As the owner of a company that builds Web applications, I appreciate the need for having a good search facility built into the application. This is important for all the applications we build, but particularly for the e-commerce applications when failure to find relevant products to a search request can result in the significant loss of revenue. I am sure all of you have experienced the frustration of entering a search term into a Web sites search box only to receive results that are not relevant or that no results came back. Over the last few years a number of open source search solutions have been developed that begin to address the complexities of search. Examples include Lucene and Solr. These systems are excellent but using them required a high degree of knowledge in not only the programming but also in their installation and administration.
With this background, I was really excited to hear that Amazon have launched a new Cloud Web Service known as CloudSearch. Have you ever searched on Amazon’s Web site and been impressed by the accuracy and thoroughness of the results ? If so you have been using the technology behind the new CloudSearch service. So what is this service and what does it provide ?

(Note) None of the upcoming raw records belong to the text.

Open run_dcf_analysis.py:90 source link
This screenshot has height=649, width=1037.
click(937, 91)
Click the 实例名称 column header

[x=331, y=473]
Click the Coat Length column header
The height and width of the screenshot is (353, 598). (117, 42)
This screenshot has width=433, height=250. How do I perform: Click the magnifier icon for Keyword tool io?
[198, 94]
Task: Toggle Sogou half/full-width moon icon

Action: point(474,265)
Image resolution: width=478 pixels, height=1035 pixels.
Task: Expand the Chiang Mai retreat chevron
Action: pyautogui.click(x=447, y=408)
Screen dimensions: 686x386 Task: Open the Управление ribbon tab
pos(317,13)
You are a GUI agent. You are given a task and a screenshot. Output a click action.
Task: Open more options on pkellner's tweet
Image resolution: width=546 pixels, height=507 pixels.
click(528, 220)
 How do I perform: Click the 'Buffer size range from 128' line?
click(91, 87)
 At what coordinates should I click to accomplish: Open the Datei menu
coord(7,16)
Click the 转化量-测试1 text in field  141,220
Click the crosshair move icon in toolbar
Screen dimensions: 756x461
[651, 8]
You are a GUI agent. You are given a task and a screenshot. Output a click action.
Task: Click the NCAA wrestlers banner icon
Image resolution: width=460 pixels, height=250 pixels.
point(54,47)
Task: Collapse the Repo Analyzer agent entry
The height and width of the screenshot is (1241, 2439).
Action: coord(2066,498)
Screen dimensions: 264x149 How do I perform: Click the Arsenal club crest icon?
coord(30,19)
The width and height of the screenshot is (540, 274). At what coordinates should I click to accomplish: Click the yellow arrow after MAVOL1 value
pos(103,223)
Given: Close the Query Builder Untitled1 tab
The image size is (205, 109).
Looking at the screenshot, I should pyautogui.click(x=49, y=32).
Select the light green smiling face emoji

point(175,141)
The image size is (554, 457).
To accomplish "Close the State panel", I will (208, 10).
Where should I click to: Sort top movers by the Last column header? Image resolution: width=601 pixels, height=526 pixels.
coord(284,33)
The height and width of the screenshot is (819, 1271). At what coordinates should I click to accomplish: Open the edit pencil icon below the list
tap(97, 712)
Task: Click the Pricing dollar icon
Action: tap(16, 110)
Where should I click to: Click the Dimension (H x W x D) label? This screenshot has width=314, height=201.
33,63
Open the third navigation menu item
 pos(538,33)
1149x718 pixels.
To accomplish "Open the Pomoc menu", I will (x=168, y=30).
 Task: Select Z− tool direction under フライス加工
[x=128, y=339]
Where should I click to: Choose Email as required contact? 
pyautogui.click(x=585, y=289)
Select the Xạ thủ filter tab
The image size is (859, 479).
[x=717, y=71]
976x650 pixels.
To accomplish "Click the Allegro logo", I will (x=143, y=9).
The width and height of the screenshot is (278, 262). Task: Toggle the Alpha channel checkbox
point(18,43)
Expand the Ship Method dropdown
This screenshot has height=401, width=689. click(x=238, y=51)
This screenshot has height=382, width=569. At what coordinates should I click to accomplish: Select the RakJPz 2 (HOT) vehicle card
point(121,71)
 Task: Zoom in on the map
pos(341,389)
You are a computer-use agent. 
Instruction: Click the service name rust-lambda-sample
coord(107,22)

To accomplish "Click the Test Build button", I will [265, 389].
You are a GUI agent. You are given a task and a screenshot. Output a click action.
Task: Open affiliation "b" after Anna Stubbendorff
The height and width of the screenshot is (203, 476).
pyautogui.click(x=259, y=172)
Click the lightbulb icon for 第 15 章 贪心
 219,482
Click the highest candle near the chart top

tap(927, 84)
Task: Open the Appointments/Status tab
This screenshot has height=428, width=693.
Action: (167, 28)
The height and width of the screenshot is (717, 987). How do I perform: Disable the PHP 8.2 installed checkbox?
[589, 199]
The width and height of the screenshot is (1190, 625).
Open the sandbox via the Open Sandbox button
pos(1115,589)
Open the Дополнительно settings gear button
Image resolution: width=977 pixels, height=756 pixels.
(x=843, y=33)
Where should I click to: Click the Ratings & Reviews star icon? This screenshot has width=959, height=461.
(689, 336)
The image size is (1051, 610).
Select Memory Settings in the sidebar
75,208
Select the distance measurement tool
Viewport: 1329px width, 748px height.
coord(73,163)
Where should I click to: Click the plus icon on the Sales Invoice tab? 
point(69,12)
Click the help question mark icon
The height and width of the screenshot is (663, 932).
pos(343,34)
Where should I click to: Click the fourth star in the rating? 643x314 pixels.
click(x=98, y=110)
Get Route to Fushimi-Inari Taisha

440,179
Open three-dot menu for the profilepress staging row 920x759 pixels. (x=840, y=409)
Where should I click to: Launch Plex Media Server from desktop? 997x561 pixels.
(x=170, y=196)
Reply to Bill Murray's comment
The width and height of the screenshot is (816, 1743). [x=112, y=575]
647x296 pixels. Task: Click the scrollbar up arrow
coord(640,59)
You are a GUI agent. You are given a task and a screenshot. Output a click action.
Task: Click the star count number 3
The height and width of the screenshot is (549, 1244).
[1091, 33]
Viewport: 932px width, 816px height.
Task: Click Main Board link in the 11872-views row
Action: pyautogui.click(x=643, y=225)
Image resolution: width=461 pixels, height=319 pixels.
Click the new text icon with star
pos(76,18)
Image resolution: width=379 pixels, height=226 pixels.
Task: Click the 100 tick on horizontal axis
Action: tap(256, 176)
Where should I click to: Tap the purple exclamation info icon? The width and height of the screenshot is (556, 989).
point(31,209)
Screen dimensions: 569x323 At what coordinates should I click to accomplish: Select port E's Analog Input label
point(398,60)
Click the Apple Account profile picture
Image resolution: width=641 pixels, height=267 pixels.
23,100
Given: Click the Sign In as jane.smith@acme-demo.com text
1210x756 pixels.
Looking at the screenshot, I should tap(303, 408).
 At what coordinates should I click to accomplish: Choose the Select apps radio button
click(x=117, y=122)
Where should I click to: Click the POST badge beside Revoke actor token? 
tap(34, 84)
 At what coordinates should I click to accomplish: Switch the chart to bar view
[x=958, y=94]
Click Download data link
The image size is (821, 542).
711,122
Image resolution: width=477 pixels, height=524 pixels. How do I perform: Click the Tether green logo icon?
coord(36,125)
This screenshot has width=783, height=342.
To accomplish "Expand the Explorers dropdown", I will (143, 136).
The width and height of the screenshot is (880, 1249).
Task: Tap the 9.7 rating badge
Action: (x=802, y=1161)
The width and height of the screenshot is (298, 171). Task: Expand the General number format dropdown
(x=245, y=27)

Amazon CloudSearch is a fully managed search service in the cloud. It enables developers to concentrate on building applications and provides all the search functionality required with none of the normally associated complexity. The service is easy to use but incredibly powerful. To use it requires the creation of a search domain. Data is uploaded to the search domain in either XML or JSON format that must conform to Amazon’s Search Document Format (SDF) and Amazon then indexes it and makes it available for complex searches within seconds. Each domain has an endpoint URL to which the searches are sent and then the results are returned in JSON format by default or XML if specifically requested. To prevent unauthorised access to the search domain endpoints, security settings enable access to be restricted to individual or ranges of IP addresses. These addresses will typically be the machines of the Web application that has the search facility built into it.
The pricing model for CloudSearch is based on the number of machine instances running to support your search needs, and there are three instance sizes to choose from initially. After this there is a small charge for bulk data upload to the service and then the normal data transfer costs out of the cloud that applies to all AWS data. Given the sophistication of the service, together with the simplicity of its usage, this is an incredibly attractive proposition Amazon have again provided as part of the AWS portfolio. I am impressed that I am using this service within two hours of reading the documentation. If you require search in your applications, I urge you to take a look at this service.